ERIC Identifier: ED436529
Publication Date: 1999-12-00
Author: Yasin, Said
Source: ERIC Clearinghouse on Teaching and Teacher Education Washington DC.

The Supply and Demand of Elementary and Secondary School Teachers in the United States. ERIC Digest.

Policymakers and educational administrators consider several factors when making decisions about the need for teachers. The number of teachers required in a district depends largely on K-12 enrollment growth patterns, the pace of teacher retirement and attrition, and desired teacher-student ratios. Other factors, such as high immigration rates within the population or policies on reducing class size, also contribute to the demand for new teachers (Yasin, 1998). This digest will give a brief overview of teacher supply and demand in the United States, including projections for the next 10 years.

PROFILES OF TEACHERS AND STUDENTS IN THE UNITED STATES

For the past ten years, the supply of public elementary and secondary school teachers has grown. Currently, the number of teachers in the United States is estimated to be 3.1 million, 2,666,034 of whom are teaching in public elementary and secondary schools (Snyder, 1999). Another 400,000 teach in private elementary and secondary schools (NCES, 1997). These estimates indicate an increase of about 17 percent since 1988. For the 1998-99 school year, there were 2,780,074 teachers in public schools. Over a million of those teachers (approximately 40 percent) were in the six states of California, Florida, Illinois, New York, Ohio, and Texas.

The number of elementary and secondary school teachers is projected to increase by 1.1 percent annually to a total of 3.46 million by the year 2008 (Gerald & Hussar, 1998). Elementary school teachers will increase to 2.05 million and secondary school teachers will increase to 1.19 million by 2008 (Gerald & Hussar, 1998). Similarly, elementary and secondary student enrollments are projected to increase to 54.27 million for the same time period. However, other factors such as teacher retirement and increased immigration will continue to increase the number of students, and thus the need for more teachers.

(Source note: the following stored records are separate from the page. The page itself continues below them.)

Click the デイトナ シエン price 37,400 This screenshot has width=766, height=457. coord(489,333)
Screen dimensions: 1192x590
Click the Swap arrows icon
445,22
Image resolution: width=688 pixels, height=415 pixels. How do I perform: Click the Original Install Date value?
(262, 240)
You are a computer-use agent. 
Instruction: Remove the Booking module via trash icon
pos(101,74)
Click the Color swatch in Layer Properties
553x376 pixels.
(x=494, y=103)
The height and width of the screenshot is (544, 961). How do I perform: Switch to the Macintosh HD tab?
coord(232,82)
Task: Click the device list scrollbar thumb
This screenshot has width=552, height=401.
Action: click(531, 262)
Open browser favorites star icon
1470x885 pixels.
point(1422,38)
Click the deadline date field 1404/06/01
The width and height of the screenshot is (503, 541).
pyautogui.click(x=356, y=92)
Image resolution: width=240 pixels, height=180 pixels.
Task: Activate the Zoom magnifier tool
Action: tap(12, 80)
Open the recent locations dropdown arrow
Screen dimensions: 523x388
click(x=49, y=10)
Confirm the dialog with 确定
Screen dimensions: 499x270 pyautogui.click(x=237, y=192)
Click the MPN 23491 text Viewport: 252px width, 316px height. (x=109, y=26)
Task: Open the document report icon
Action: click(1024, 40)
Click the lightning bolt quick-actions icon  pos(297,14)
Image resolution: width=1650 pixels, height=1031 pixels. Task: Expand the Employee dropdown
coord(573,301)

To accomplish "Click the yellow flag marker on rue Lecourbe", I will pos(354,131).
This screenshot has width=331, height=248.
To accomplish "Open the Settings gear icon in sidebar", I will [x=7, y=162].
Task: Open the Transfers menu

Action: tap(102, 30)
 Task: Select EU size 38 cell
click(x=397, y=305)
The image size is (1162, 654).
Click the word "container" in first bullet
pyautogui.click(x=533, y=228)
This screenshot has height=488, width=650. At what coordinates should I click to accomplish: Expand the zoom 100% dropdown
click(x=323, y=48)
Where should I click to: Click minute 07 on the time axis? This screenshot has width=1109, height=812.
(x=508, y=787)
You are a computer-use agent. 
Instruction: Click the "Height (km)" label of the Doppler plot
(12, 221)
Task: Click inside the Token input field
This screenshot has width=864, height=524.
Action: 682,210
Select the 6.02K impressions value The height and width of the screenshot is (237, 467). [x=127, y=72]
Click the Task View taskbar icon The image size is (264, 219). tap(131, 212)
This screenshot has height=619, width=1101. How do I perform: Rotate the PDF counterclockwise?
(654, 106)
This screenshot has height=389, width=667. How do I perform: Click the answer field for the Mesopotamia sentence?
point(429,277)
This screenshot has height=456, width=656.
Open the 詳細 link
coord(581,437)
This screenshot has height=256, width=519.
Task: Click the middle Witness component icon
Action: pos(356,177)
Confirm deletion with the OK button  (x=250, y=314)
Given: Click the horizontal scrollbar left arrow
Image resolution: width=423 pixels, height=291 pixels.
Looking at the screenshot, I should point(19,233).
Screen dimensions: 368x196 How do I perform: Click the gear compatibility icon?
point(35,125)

The projected demand for teachers may outpace the projected growth in the supply of teachers. Some researchers and policymakers estimate that school districts will have to hire about 200,000 teachers annually over the next decade to keep pace with rising student enrollments and teacher retirements for a total of 2.2 million additional teachers (Fideler & Haselkorn, 1999). However, some researchers point out that shortages are limited to particular regions and communities and argue that there is not an over-all teacher shortage. Moreover, most of the new teachers are needed in the specific subject areas of bilingual education, special education, mathematics, and physics and chemistry (Darling-Hammond & Berry, et. al., 1999; Bradley, 1999). In addition, the growth in the minority student population points to a need for more teachers of color.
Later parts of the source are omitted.